[Exercise prompt] For each entry, restate it word for word while omitting any image it holds.

[Listed entries]
┌────────

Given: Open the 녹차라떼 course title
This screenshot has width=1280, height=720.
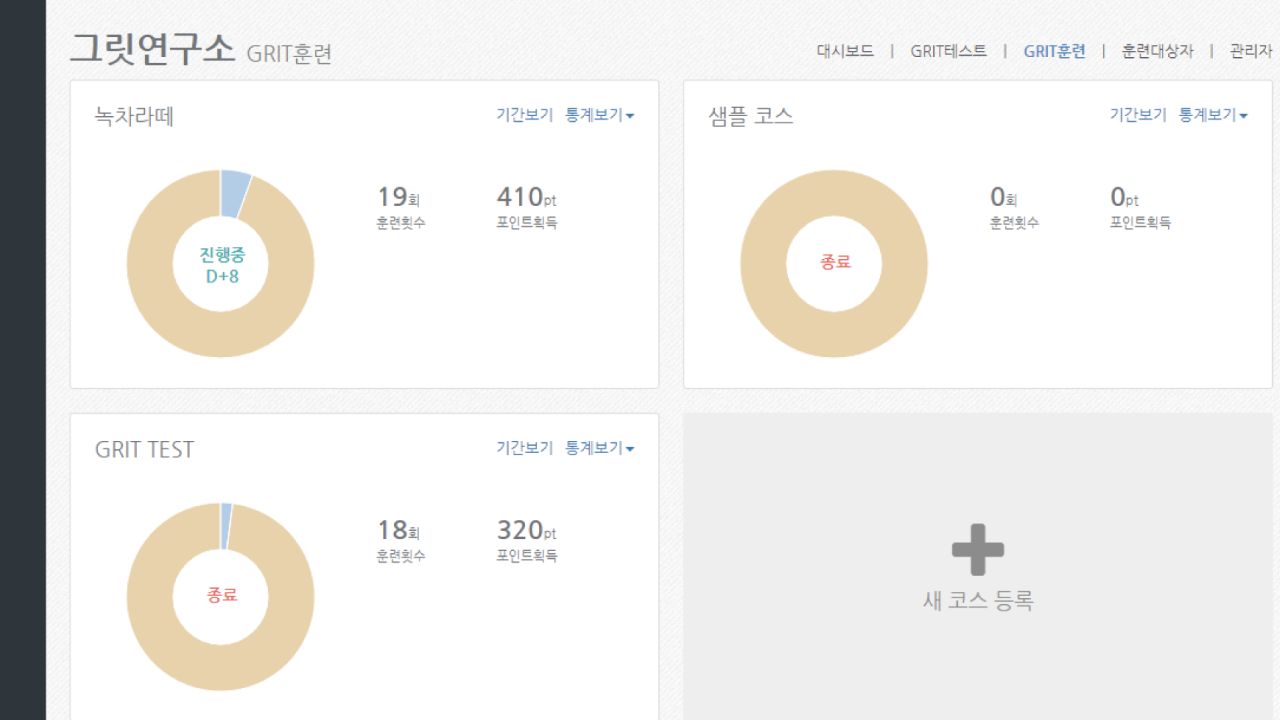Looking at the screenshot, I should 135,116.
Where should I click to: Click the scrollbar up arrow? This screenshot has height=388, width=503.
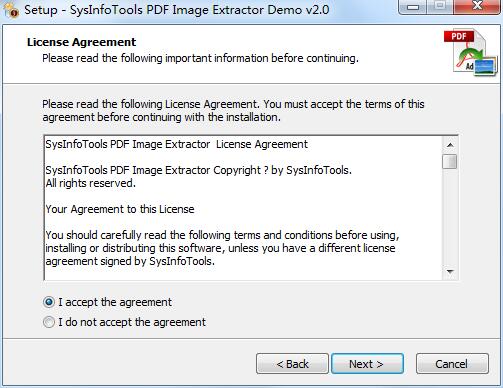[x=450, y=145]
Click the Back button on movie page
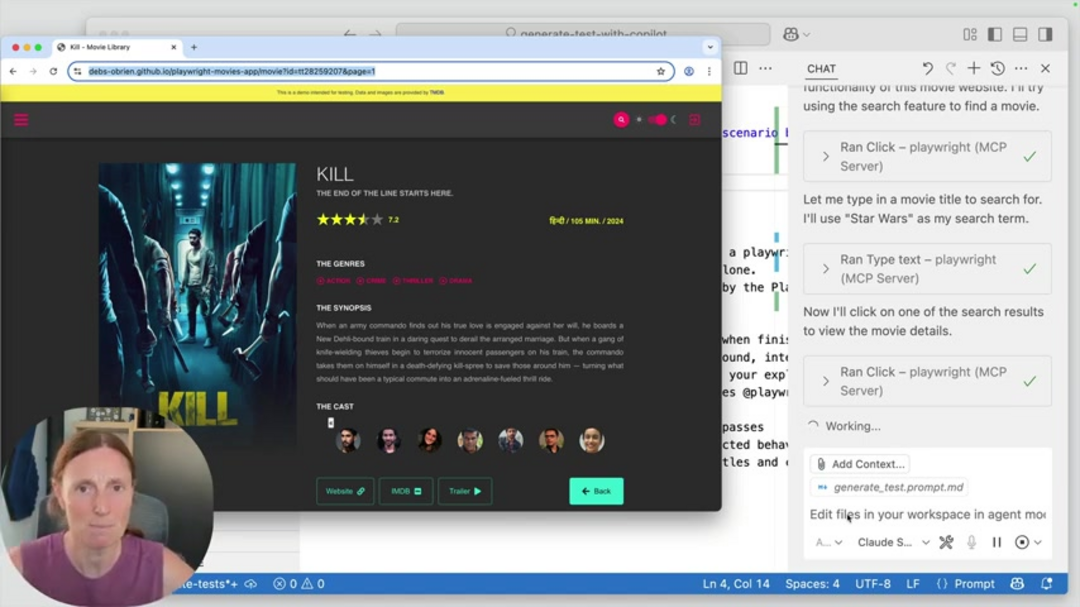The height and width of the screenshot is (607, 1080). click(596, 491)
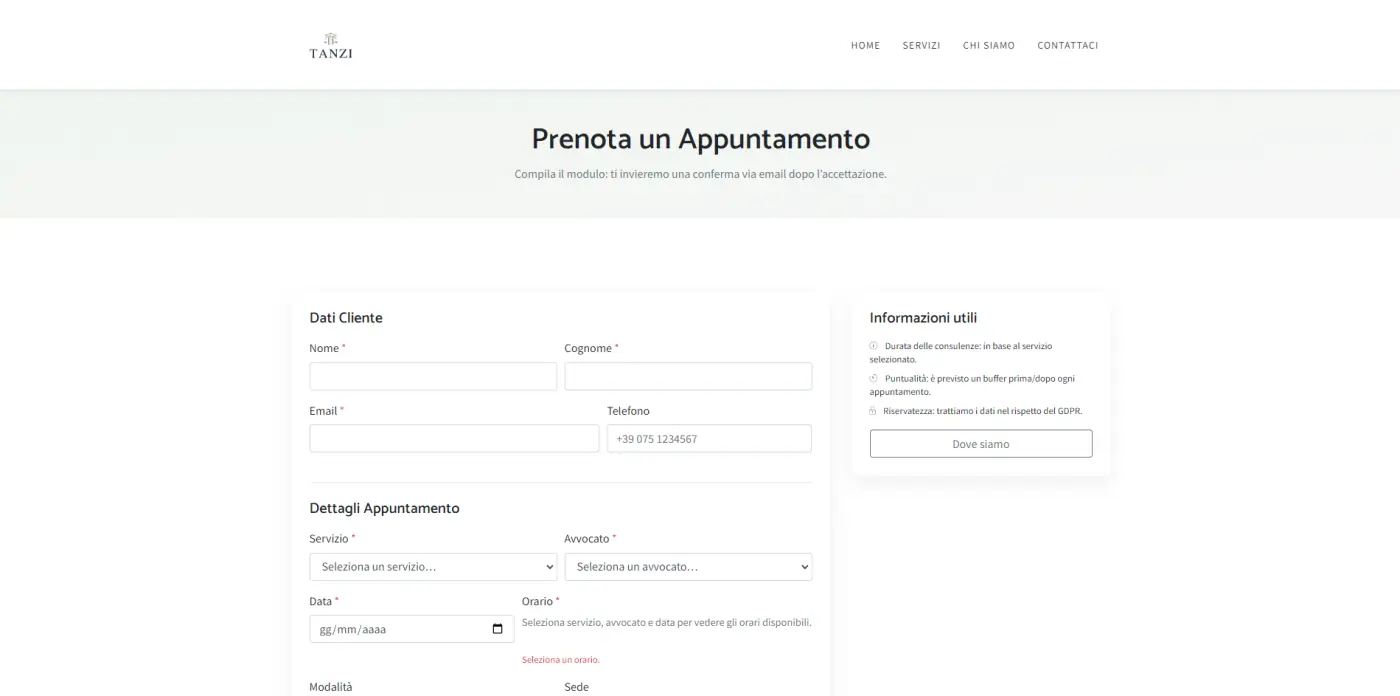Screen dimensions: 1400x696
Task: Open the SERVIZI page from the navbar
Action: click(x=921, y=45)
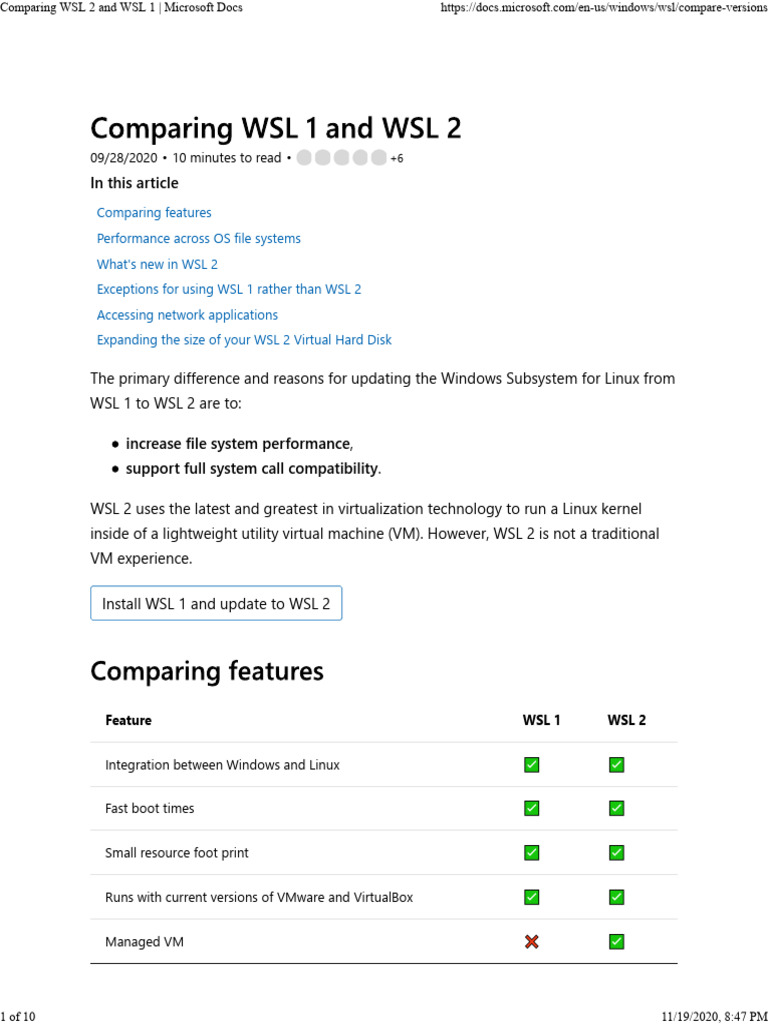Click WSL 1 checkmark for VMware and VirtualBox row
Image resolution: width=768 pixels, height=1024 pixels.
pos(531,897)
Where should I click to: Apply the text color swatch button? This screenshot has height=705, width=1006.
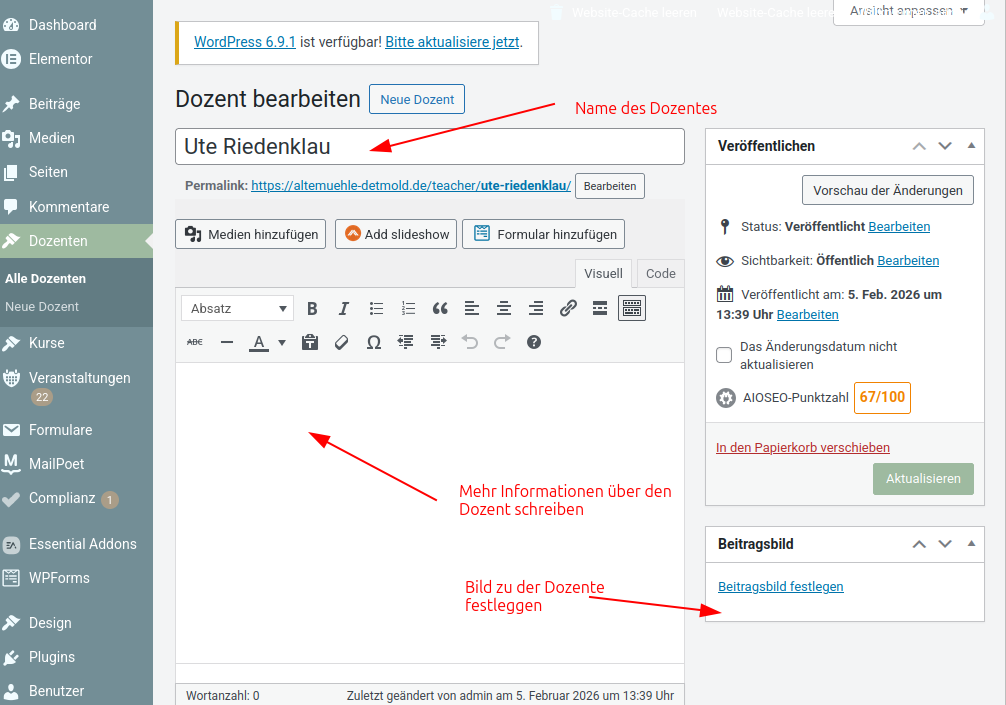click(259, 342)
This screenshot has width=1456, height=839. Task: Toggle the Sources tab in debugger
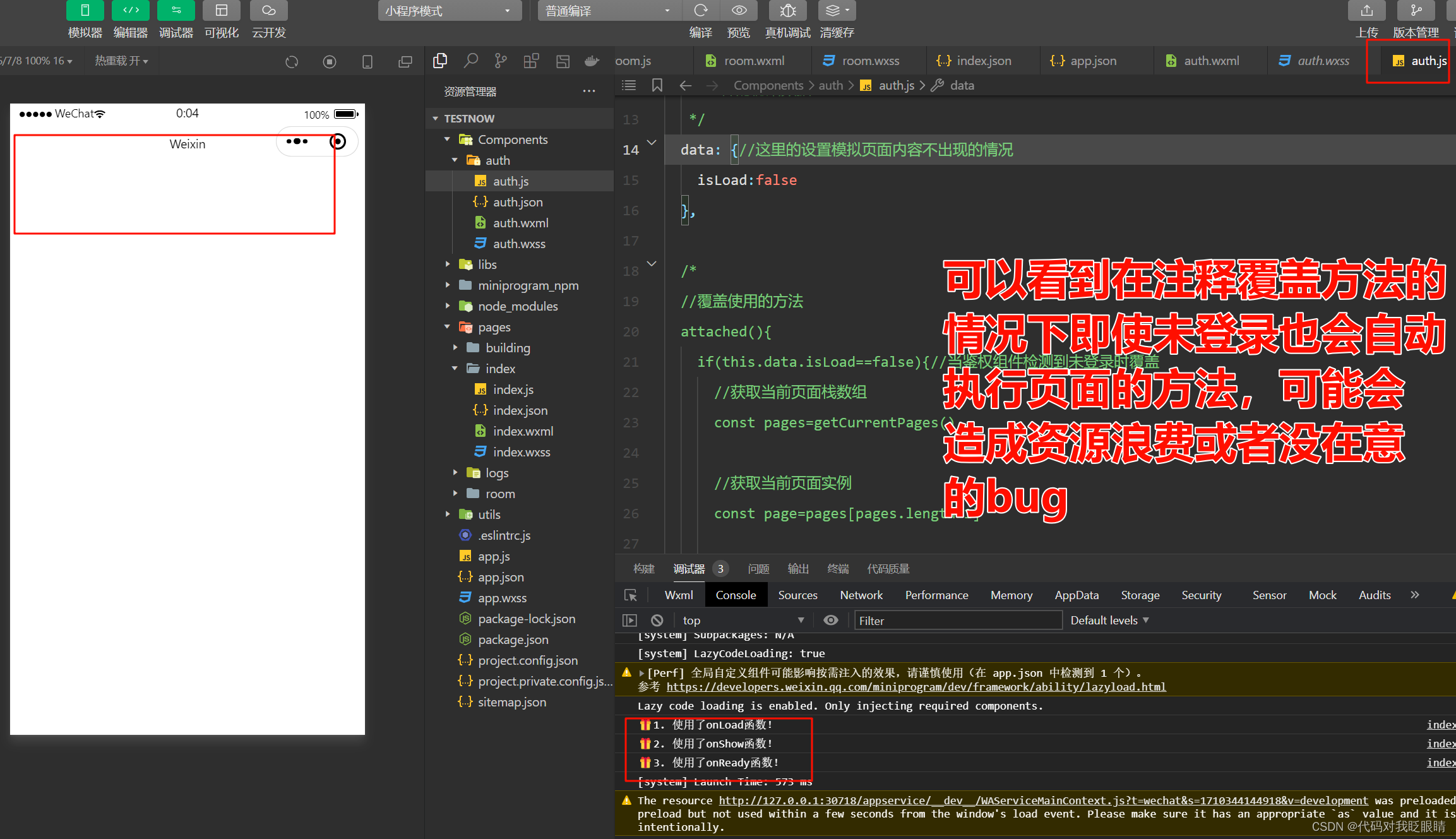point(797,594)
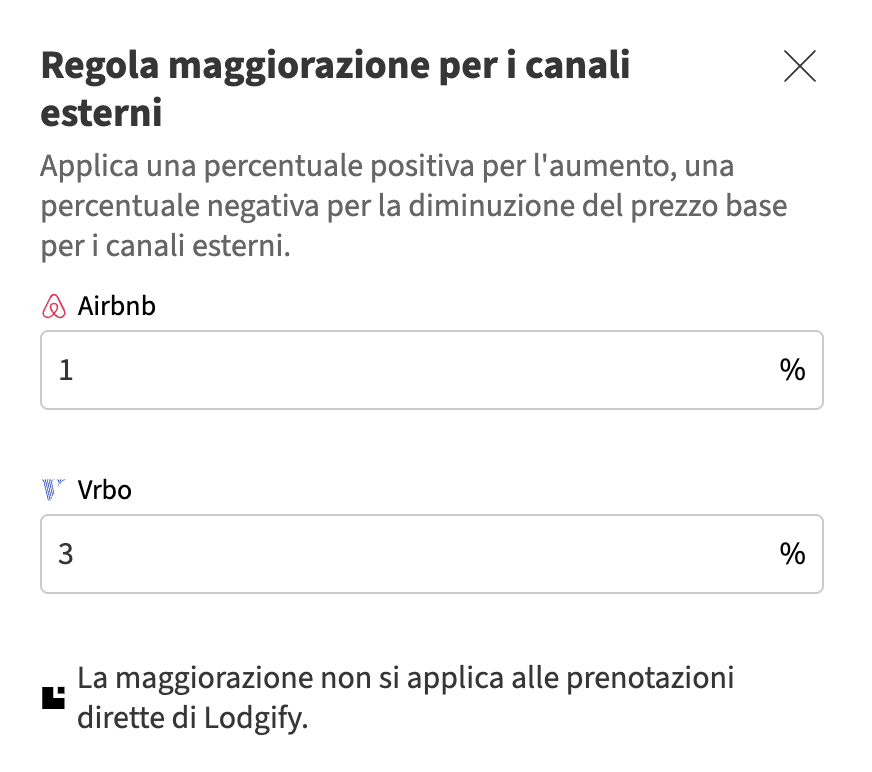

└────────

[Result for this exercise]
Given: Open the 녹차라떼 course title
This screenshot has width=1280, height=720.
Looking at the screenshot, I should 135,116.
Where should I click to: Click the scrollbar up arrow? This screenshot has height=388, width=503.
[x=450, y=145]
Click the Back button on movie page
The height and width of the screenshot is (607, 1080). click(596, 491)
Screen dimensions: 1400x696
Task: Open the SERVIZI page from the navbar
Action: click(x=921, y=45)
Click WSL 1 checkmark for VMware and VirtualBox row
Image resolution: width=768 pixels, height=1024 pixels.
pos(531,897)
Where should I click to: Apply the text color swatch button? This screenshot has height=705, width=1006.
click(259, 342)
This screenshot has width=1456, height=839. Task: Toggle the Sources tab in debugger
point(797,594)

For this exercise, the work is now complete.